Whirled Ducati Week in Italy

60,000 loud clutches save lives

By Jack Lewis, Photography by Jack Lewis, Milagro

No Puritan traffic ethic shades out the flower of Italian motorcycling. These guys ride hard on the roads and harder on the track and expect lorries to get the flock out of the way.

If God hadn't intended Italians to ride motorcycles swiftly, He wouldn't have raised the hills around San Marino. And if He hadn't intended them to ride bicycles swiftly, He wouldn't have made half those roads cascade downhill in a riverine flow. Torquing uphill in a line of rattling, bright-red Ducatis while a peloton of sweating, yellow-jerseyed bicyclists sizzle downhill at a comparable rate of travel makes a perfect riding moment.

Allow me to recommend quieter moments, too. Spooning up gelato in a shaded public square would be one. Breakfasting on fresh cantaloupe wrapped in prosciutto would be another, while resting up between hill runs with a steaming café coretto is perhaps left to professional degenerates, practiced expatriates or actual Italians. Team Oregon instructors need not apply unless their full-face helmets are rated for exploding head containment.

Getting lost for a day is road bliss. Remaining lost on the return leg is ... inconvenient. When the gas light flared somewhere between Riccione and Rimini and some other R-town, I learned that feeding a 50-euro bill into the gas pump does not result in change. That tank of benzina ran me $29.27 per gallon.

Tank brimming with liquidated euros, I stopped into a roadside gelateria for a cool scoop of bearings. Proprietor Flaudio showed me pictures of his TV personality sons, waxed operatic about his blonde South African wife and insisted I taste every frozen tub. By the time I ordered my medium cup of almond flavor I was completely stuffed, but it was a creamy wonder, sweetened only with hand-pressed apple juice, 40-weight honey and unpasteurized faerie urine.

While I scraped a hole in the cardboard cup, Flaudio exalted the virtues of natural eating and demonstrated a few brisk katas.

"I am 74," he said, "still practice karate."

Wrapping a hairy hand behind my neck, Flaudio drew me close, looked me in the eye and bellowed, "Still f*ck like bull!"

Back at the track, an exit parade formed up behind motorcycle cops, Multistrada-mounted staffers and Playboy bunnies adorning the deck of an AMG Mercedes "NAKED" edition. Every rider revved his pistons out and leaned on his horn in case 42,000 Termignonis barking in ragged chorus might be construed as insufficiently celebratory.

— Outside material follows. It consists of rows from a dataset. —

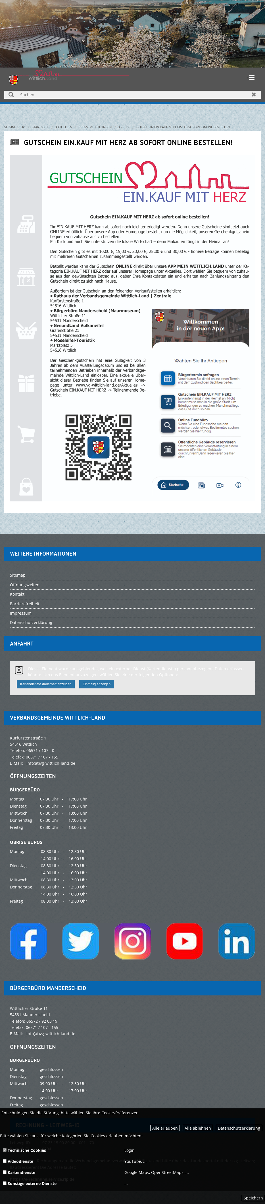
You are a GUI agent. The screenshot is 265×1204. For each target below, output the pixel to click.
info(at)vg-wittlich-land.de (50, 763)
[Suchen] (132, 95)
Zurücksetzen (254, 94)
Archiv (124, 127)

Autostrada beach traffic was Rush Hour of the Damned unless you joined the loosely affiliated Gang of Ducks gashing lanes at 150 kph. When cars stacked into a solid bloc, I followed local riders onto the breakdown lane, where we fizzed merrily on at 115 kph.

Then we swarmed up on a broken-down car. Happily, no one ate the trunk and the issue was resolved by traditional waving and cursing in languages internazionale.

Back at Borgo Panigale, warm spring rain plastered down my sweaty hair as I reluctantly turned in the Monster key and shuffled back to my hotel, already nostalgic.

If you haven't ridden the hills of San Marino, crush your excuses and go. It's inconvenient and expensive and you're probably out of shape for sport riding. Will that change in 10 years?

Somewhere up in the hills that wrap Misano like dusky lover's legs, there's a road tuned to your pitch and maybe, just maybe, there's a Ducati with your name on it.

A word to the wise, once lettered onto an Italian champion's bike: "GO!!!!!!!"